• **WHAT YOU NEED TO DO**
From the archery arrow thread, print the passage between "If you have" and "(Feb 14, 2013)", inclusive, with no changes.

• **DOCUMENT SECTION**
******************************

I do not believe that. I previously mentioned Carbon Express has a better selection of light weight fatter shafts. The CXL's (23 diameter) can be had in 3 different spines. The LineJammers are light weight and have a .358 spine. I only have a 26" draw so to get any speed I need lighter arrows.

Last year the pin bushings from Victory would bend VERY easily.


----------



## TAYLOR CO. (Jun 9, 2005)

drewbie8 said:


> carbon express has no positives, they're just stupid expensive and poor quality arrows. if you like those you might as well save the money and shoot victorys... what makes xxx's too stiff for you to shoot but not pro's?


:mg: dang. The positives have been said.


----------



## travis gross (Feb 19, 2006)

goldtip 22s are a great choice ,if the wind is an issue they are light enough and stiff enough to put alot of weight in the front unless you shoot a very long shaft. hope this helps man .travis gross


----------



## drewbie8 (Mar 22, 2009)

Kstigall said:


> I do not believe that. I previously mentioned Carbon Express has a better selection of light weight fatter shafts. The CXL's (23 diameter) can be had in 3 different spines. The LineJammers are light weight and have a .358 spine. I only have a 26" draw so to get any speed I need lighter arrows.
> 
> Last year the pin bushings from Victory would bend VERY easily.


most guys that shoot victory's use gold tip components, cheaper shafts with more consistently cast higher quality components.


----------



## rsw (May 22, 2002)

If you have a problem shooting CX shafts, you have a real problem shooting. Probably need a good coach to get your shooting straightened out!


----------



## Screw face (Feb 14, 2013)

Gold tip velocity pro 400 or my other favorite gold tip pro series 22 they are by far the best arrows I think either arrow will be great for 3D my total weight for both is 310 grains shot out of a hoyt alpha max 35 I'm at 305 fps


----------



## TAYLOR CO. (Jun 9, 2005)

Get a spine tester and test arrows consistency of spine before you talk out of your rearend.


Sent from my iPhone using Tapatalk


----------



## skynight (Nov 5, 2003)

TAYLOR CO. said:


> Get a spine tester and test arrows consistency of spine before you talk out of your rearend.
> 
> 
> Sent from my iPhone using Tapatalk


If you've done a lot of testing, I'm curious on the results.

******************************

• **DATASET EXCERPTS**
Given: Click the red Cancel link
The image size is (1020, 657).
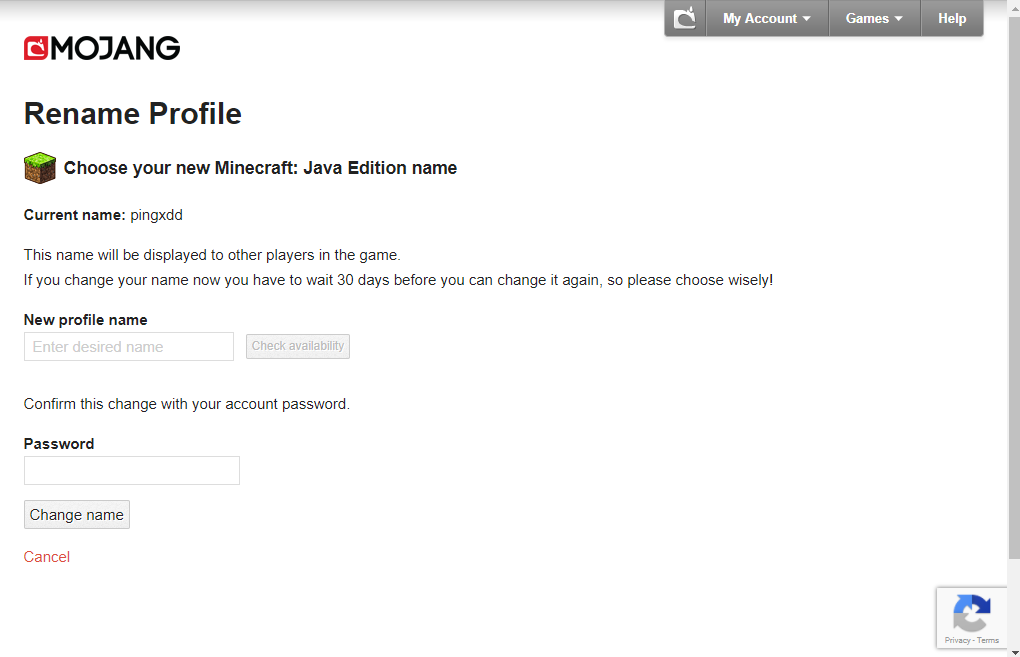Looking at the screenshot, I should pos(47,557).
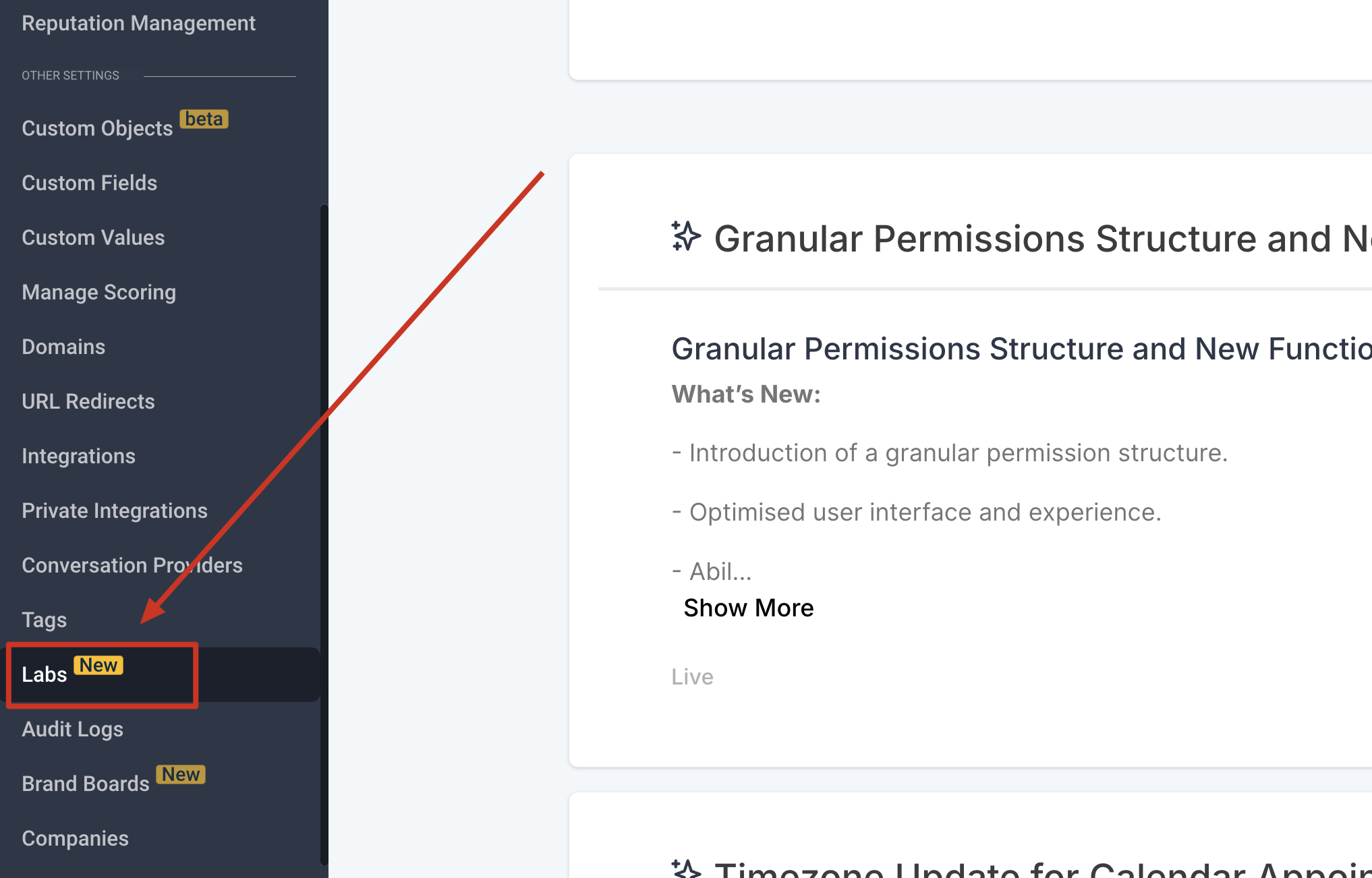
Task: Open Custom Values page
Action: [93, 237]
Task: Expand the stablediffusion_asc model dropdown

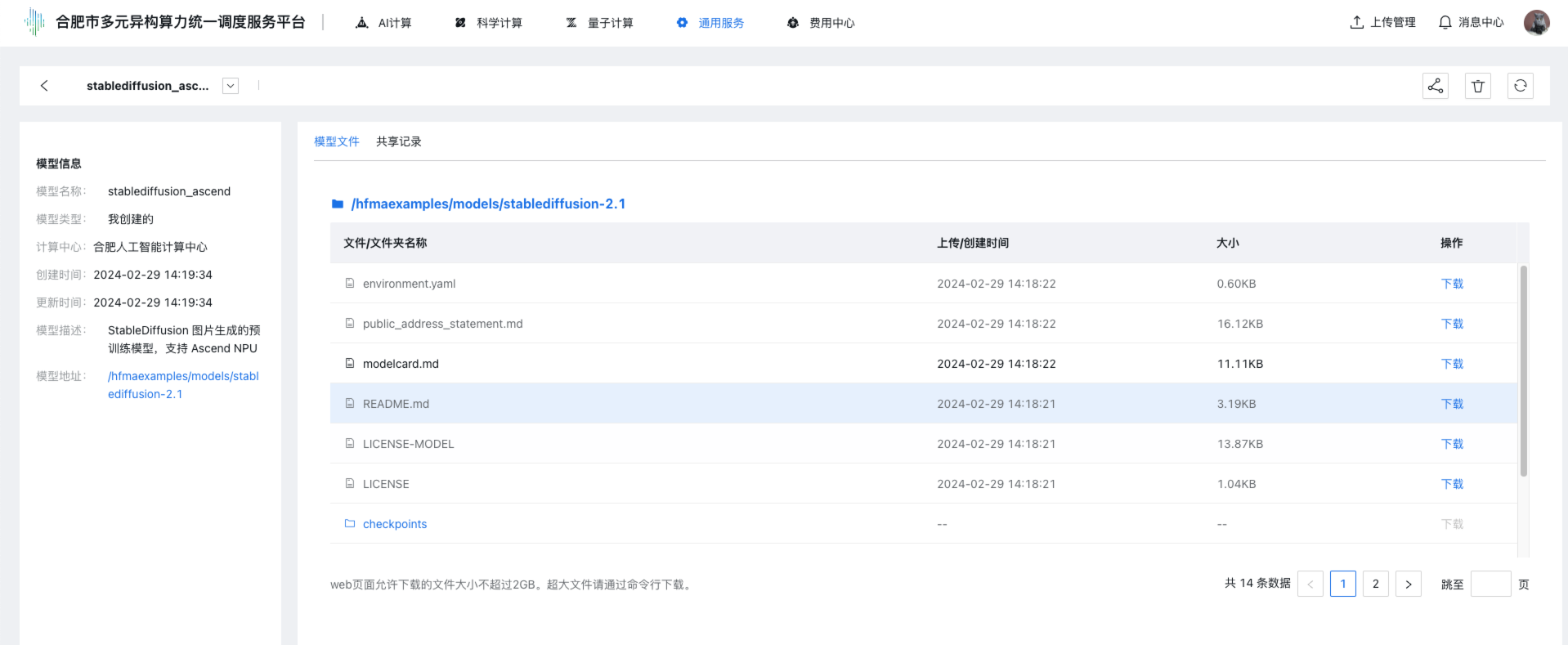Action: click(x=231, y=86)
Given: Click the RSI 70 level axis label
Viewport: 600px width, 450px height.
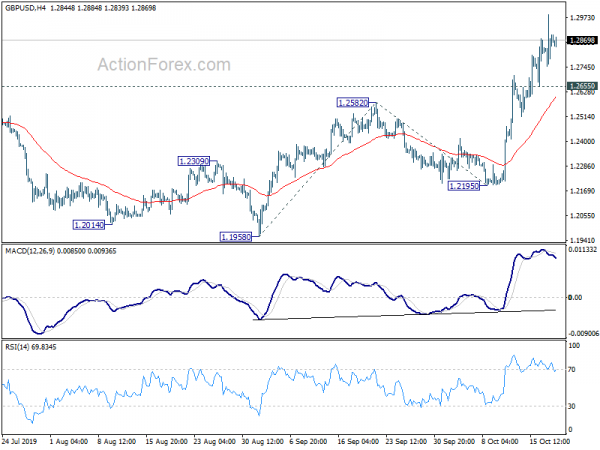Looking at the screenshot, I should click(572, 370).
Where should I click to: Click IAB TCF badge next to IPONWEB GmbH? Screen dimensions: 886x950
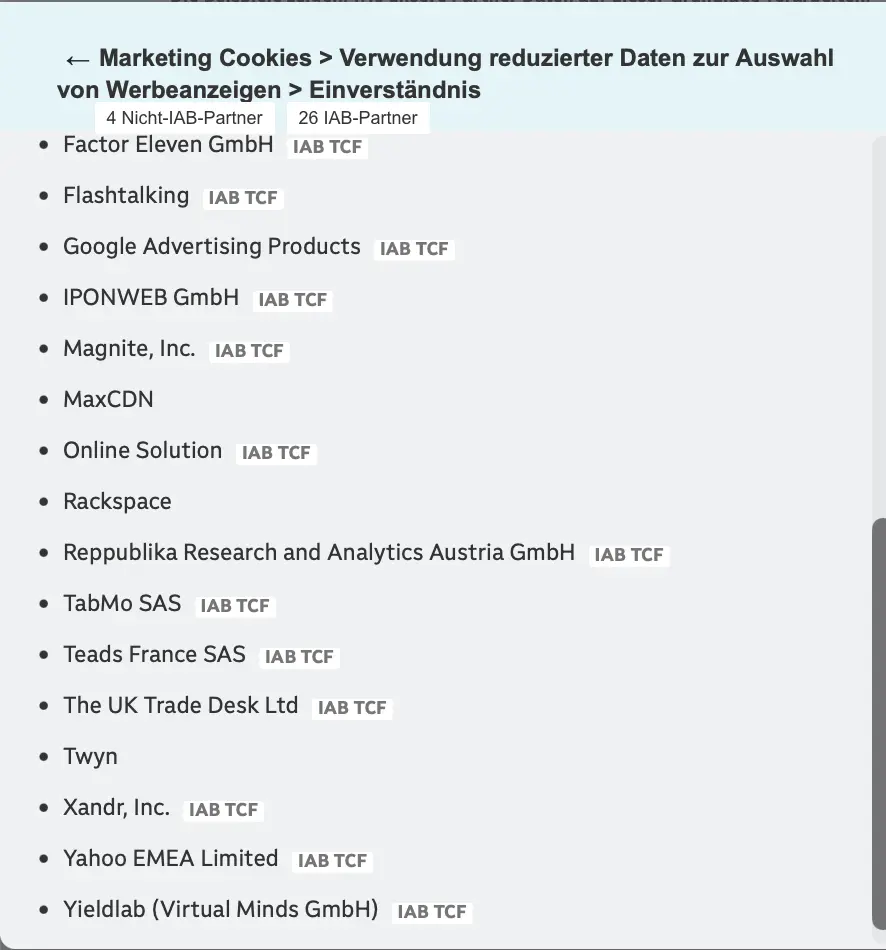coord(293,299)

******************************

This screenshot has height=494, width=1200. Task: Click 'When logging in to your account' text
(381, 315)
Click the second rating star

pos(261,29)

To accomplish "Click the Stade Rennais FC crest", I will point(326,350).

******************************

• **SOLUTION**
If you have a problem shooting CX shafts, you have a real problem shooting. Probably need a good coach to get your shooting straightened out!


----------



## Screw face (Feb 14, 2013)